I seriously love Rescuetime. Much like Instapaper or Dropbox, it’s one of those ridiculously useful services that you don’t realize you *really* need until you start playing around with it. You realize that it is an essential service that integrates with you life. According to RescueTime, they are a “A personal-analytics service that shows you how you spend your time & provides tools to help you be more productive“.
With Rescuetime, after you’ve logged some time data on your Mac or PC through the free software they provide and start digging into their time analytics through their dashboard, you quickly realize where, how and what you’re spending your time on exactly. The moment you see your time data visualized, there’s almost a knee jerk reaction of wanting to do something about how wasteful you may be with your time.
So far I’ve logged 5229 (as of writing this) hours since 2009 when I first found out about it on a Lifehacker article. It wasn’t until the latter half of 2011 that I started to use it to it’s fullest potential, where I bit the bullet and decided to pay them my $9 a month to see how having access their premium features would impact my productivity – and boy did it ever.
Essentially, I see RescueTime as that gentle “slap on the wrist” whenever I try to log onto Facebook, check out Hacker News, Reddit, Twitter, Pinterest etc to keep myself disciplined and focused. Whenever you log onto your list of (-2) or Most Distracting sites, that “slap on the wrist” is in the form of a witty reminder along with an inspirational quote such as below:
What You Get Out of RescueTime
- Ensure you get shit done
- Be cognizant and more appreciate of your time
- Real-time alerts and emails of your (non) productivity
- Weekly Summary Email
- Reclaim wasted time that you can never get back from Facebook, Twitter or any other time sucking website.
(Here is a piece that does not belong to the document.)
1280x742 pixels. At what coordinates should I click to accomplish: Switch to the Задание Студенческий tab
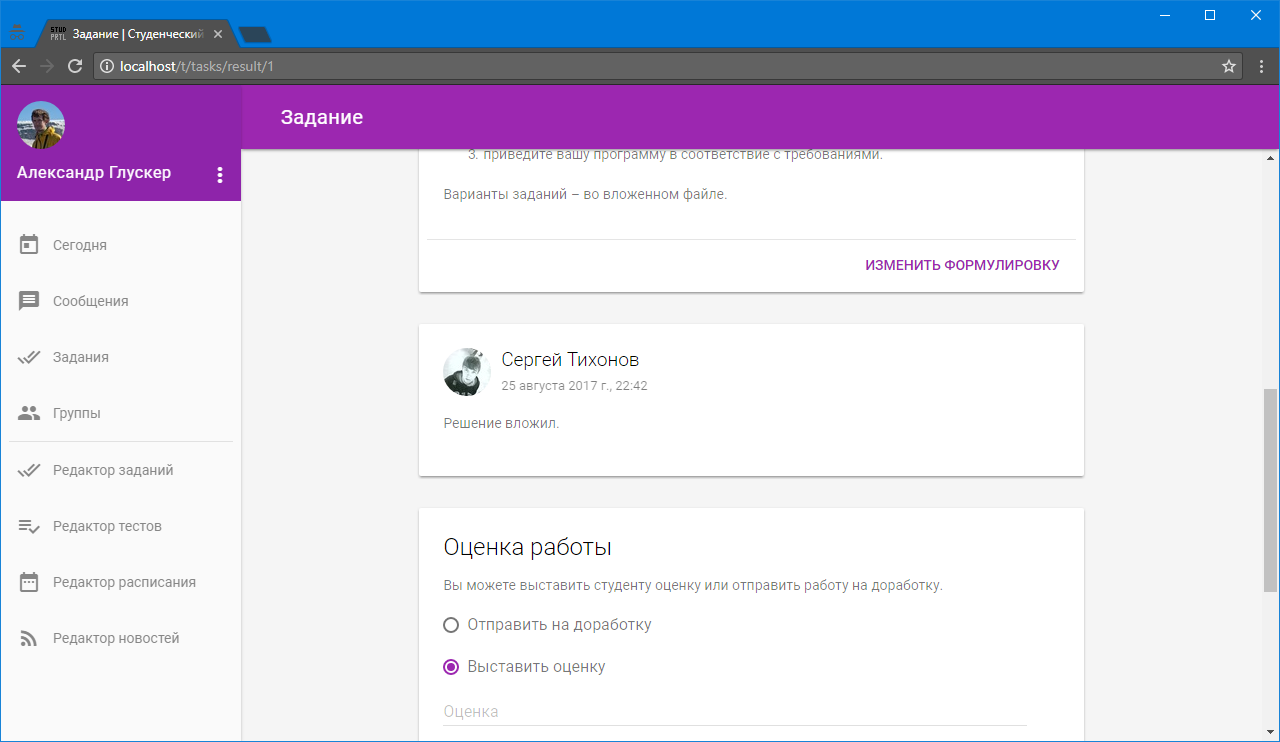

As you can see from the weekly email, Rescuetime gives you a weekly summary which is essentially an aggregate of your past week’s productivity.
How I use RescueTime
In a bid for ultra-efficiency while slicing my time data in the dashboard, I’d zero-in on my most distracting areas and attempt to weed out distracting activity with ruthless vigour. Namely curbing social network use and anything else that’s distracting like TechCrunch, Hacker News, or Techmeme.
I make it a weekly ritual to do a review of the week that goes over the actions/goals that I set for myself which are attached to bigger “outcomes” for a 30 day period, which are then in turn attached to 90 day and yearly goals. A complicated process that’s a patchwork of various productivity/time management techniques I’ve cobbled together – but if you’re familiar with Tony Robbins “OPA” (Outcomes, Purpose, Actions) you’ll roughly understand my process.
An example of an insight that was shocking and instigated me to make changes to how I spend my time was how much time I spent in my inbox last year, which amounted to an astounding 7 freakin’ days!
How I’ve tackled this is one particular problem area was that I moved my gmail inbox from the home page launcher on my Android home screen and moved it 2 screens over and replaced it with the RescueTime app in its place, dead front and centre… following me like a creepy time-stalker… it keeps me cognizant of my time 🙂
Another shocking insight I’ve gained from using Rescuetime is how much time I spend on social networks. It’s ridiculous. The end result of this analysis is that I’ve deleted my Twitter and Facebook apps, turned off all notifications for things that are not important or crucial (such as email).
In any case, how I use Rescuetime is on the tactical level that let’s me analyze my efficacy on a week to week basis on the low level or a month to month basis of comparison when I’m evaluating how I’m doing with my progress. I set 6 AM – 8 PM as my “Productive Hours” where I’m on the clock and I let Rescuetime run continuously.
I usually try to aim for 80% as the “ideal” amount of efficiency, but that’s not always the case as stuff gets in the way (I’m usually around 73-77%). Keeping in mind that I use the Pause button sparingly (usually during my lunch or scheduled breaks).
On a week to week basis the cycle for me is as follows: measure, analyze/learn, reflect, set goals, act – wash, rinse, repeat 🙂
This process isn’t for everyone obviously as it might be considered “OCD” for some, but it’s how I’ve made RescueTime to work with the ebbs and flows of my life.
Why Track your time in the first place? (Or anything for that matter)
Simple answer, to reclaim your time and be more productive. Collecting data is something that we’re already doing passively anyway through our devices, mobile and web apps. The more data you’re collecting over time, the better analysis you can do on yourself to be able to make better decisions in the future.
With RescueTime, you’re not only “rescuing your time” – our most precious non-renewable resource – you’re saving your life from being frittered away from timesucks that add no real value to your life: pointlessly checking Twitter, Facebook, Youtube, Wikipedia, Reddit, Pinterest.. feel free to add in your own timesuck. For that little “Focus” button that Rescuetime provides, I happily pay that 9 bucks a month to let me know how I’m spending my time in the highest quality way as possible.